The anal fissure is a longitudinal tear that appears in the most distal portion of the anal canal and may require medical or surgical anal fissure treatment in Delhi. Its most frequent location is the posterior midline (90-98%), another less common location is the anterior midline (12% of those that appear in women and 7% in men). It has an equal incidence in both sexes and is more frequent in the middle age of life. Most are of unknown origin. The most likely explanation is an acute traumatism of the anal canal, defecation (large, hard stools) and rarely due to the explosive expulsion of liquid stools. The fact that the posterior wall of both the subendothelial space and the sphincter are less vascularized makes them more vulnerable to the location of the fissures. The transition to chronicity is due both to sphincter hypertonia and to ischemia.
The presence of multiple fissures or in places other than those mentioned requires us to rule out diseases such as ulcerative colitis, Crohn’s disease, tuberculosis, syphilis, immunodeficiency syndrome … (it must be taken into account that more than half of the fissures secondary to intestinal inflammatory diseases occur in the posterior midline and are painful).
The main symptom of a fissure is a pain. It is an intense pain that is triggered by defecation, lasting in a variable way, from a few minutes to hours. There may also be bleeding, itching or itching and inflammation of the base of the fissure, which is often confused with hemorrhoid (“sentinel hemorrhoid”) and causes misdiagnosis if a laparoscopic surgeon in Delhi is not consulted.
The formation of an anal fissure results in the establishment of a “vicious circle” that hinders or prevents its healing: the existence of the fissure causes the defecation to produce pain, the pain causes a hypertonia or reflex spasm of the internal anal sphincter (responsible for the pain after defecation); hypertonia of the sphincter produces an alteration of the vascularization of the anal region that hinders the healing of the fissure, thus favoring the persistence of the “vicious circle”
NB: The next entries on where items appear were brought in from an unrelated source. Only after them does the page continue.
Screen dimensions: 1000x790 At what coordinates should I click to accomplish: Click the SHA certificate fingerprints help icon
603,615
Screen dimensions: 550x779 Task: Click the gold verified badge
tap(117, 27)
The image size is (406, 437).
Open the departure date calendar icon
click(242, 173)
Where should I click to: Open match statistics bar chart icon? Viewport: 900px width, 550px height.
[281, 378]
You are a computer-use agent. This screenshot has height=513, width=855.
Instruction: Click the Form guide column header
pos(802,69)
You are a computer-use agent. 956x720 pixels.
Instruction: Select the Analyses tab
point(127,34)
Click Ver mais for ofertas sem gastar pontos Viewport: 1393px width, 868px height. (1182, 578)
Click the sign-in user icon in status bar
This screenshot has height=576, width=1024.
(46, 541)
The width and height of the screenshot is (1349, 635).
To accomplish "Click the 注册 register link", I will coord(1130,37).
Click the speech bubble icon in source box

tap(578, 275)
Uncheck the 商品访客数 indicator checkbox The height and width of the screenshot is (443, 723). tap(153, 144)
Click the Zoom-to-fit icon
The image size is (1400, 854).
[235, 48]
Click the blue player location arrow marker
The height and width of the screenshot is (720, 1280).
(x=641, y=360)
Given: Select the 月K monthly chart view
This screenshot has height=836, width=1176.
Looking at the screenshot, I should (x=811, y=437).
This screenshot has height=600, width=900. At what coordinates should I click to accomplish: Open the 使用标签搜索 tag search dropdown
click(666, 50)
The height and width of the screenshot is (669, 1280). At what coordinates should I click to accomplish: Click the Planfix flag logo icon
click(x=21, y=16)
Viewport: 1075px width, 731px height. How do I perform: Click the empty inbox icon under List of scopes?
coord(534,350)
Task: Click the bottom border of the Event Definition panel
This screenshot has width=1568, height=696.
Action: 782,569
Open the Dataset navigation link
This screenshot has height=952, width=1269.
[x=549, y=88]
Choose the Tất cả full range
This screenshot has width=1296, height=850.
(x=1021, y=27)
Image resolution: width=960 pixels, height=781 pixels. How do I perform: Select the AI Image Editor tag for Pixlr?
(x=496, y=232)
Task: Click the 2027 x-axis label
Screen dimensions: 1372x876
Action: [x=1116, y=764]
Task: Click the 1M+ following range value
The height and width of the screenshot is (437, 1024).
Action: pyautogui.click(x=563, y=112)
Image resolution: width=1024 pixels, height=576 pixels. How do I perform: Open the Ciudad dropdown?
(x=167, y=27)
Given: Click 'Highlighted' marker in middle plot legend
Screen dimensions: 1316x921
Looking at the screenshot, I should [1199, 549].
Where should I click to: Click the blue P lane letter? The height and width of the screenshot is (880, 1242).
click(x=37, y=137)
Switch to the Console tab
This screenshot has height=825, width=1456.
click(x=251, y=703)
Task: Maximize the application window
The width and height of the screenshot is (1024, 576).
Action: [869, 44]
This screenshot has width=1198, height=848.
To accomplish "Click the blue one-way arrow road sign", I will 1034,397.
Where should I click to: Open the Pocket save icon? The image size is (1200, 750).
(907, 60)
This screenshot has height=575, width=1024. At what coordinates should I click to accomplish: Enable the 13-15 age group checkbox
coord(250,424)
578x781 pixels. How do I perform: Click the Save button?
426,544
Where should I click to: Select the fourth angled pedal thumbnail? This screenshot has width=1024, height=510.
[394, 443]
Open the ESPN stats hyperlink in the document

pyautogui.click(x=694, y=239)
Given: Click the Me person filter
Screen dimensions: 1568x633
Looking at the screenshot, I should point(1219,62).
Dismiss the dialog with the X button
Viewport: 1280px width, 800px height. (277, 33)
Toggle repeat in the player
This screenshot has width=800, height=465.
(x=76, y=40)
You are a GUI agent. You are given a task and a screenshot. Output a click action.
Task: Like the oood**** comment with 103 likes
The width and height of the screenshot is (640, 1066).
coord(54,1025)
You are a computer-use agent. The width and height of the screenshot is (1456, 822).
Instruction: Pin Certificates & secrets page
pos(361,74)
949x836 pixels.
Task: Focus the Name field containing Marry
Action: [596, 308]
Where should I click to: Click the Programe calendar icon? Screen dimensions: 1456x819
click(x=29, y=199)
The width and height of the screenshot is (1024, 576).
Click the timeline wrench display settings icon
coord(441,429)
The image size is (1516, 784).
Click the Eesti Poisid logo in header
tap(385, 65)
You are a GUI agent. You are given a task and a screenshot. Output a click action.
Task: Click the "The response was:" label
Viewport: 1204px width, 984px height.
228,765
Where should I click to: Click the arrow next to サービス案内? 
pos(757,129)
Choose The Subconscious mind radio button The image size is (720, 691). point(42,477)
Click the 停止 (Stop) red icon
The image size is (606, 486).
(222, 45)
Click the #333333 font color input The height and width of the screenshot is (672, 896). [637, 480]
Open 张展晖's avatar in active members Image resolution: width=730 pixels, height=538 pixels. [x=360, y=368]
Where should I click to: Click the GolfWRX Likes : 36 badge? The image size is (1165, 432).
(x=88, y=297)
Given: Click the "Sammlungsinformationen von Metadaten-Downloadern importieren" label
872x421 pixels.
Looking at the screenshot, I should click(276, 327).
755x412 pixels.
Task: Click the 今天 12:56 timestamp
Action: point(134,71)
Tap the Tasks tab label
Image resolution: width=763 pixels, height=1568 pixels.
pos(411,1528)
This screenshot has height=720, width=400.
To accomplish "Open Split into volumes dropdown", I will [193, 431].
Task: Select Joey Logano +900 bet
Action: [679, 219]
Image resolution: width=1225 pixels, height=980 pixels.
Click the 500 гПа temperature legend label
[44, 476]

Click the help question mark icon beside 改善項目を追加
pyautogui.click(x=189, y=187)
It should be done with great care because given the hypertonia of the canal it is very painful. The patient is placed in the left lateral decubitus position (Sims position), the anal margins are separated and the patient is asked to perform a Valsalva maneuver (it is often necessary to previously apply a topical anesthetic or oral analgesics). Rectal examination is contraindicated due to the risk of vasovagal syncope and even cardiac arrest; if it could be done, it would show a sphincter hypertonia. Anoscopy and rectoscopy are only necessary when a secondary fissure is suspected.
The therapeutic attitude will be different before an acute form or if signs of chronicity already exist (deep fissure, sentinel hemorrhoids, etc).
In the acute phase is when medical treatment has more chances of success. This consists of :
- Abundant intake of fluids
- Diet rich in fiber.
- Additives that contain fiber such as plantago (Plantaben, cenat, etc.)
- Seat baths with warm-hot water.
- Topical ointments
- In patients with a high risk of incontinence: botulinum toxin type A
Can the fissure be operated?
It must be taken into account that medical anal fissure treatment in Delhi should always be attempted, even in chronic cases, where the percentage of success is smaller. The success rate of medical treatment is 60%.
The surgical treatment of choice is the internal lateral sphincterotomy. The intervention consists in the controlled section of the internal anal sphincter that eliminates the hypertonia of the same, disappearing the pain and getting the healing of the fissure in a few days. The operation is carried out by sedation + local anesthesia or spinal anesthesia under outpatient surgery.
Other techniques such as anal dilation have become obsolete or limited to very specific cases, especially after the demonstration of unsuspected sphincter injuries after anal dissemination in endoanal ultrasound studies.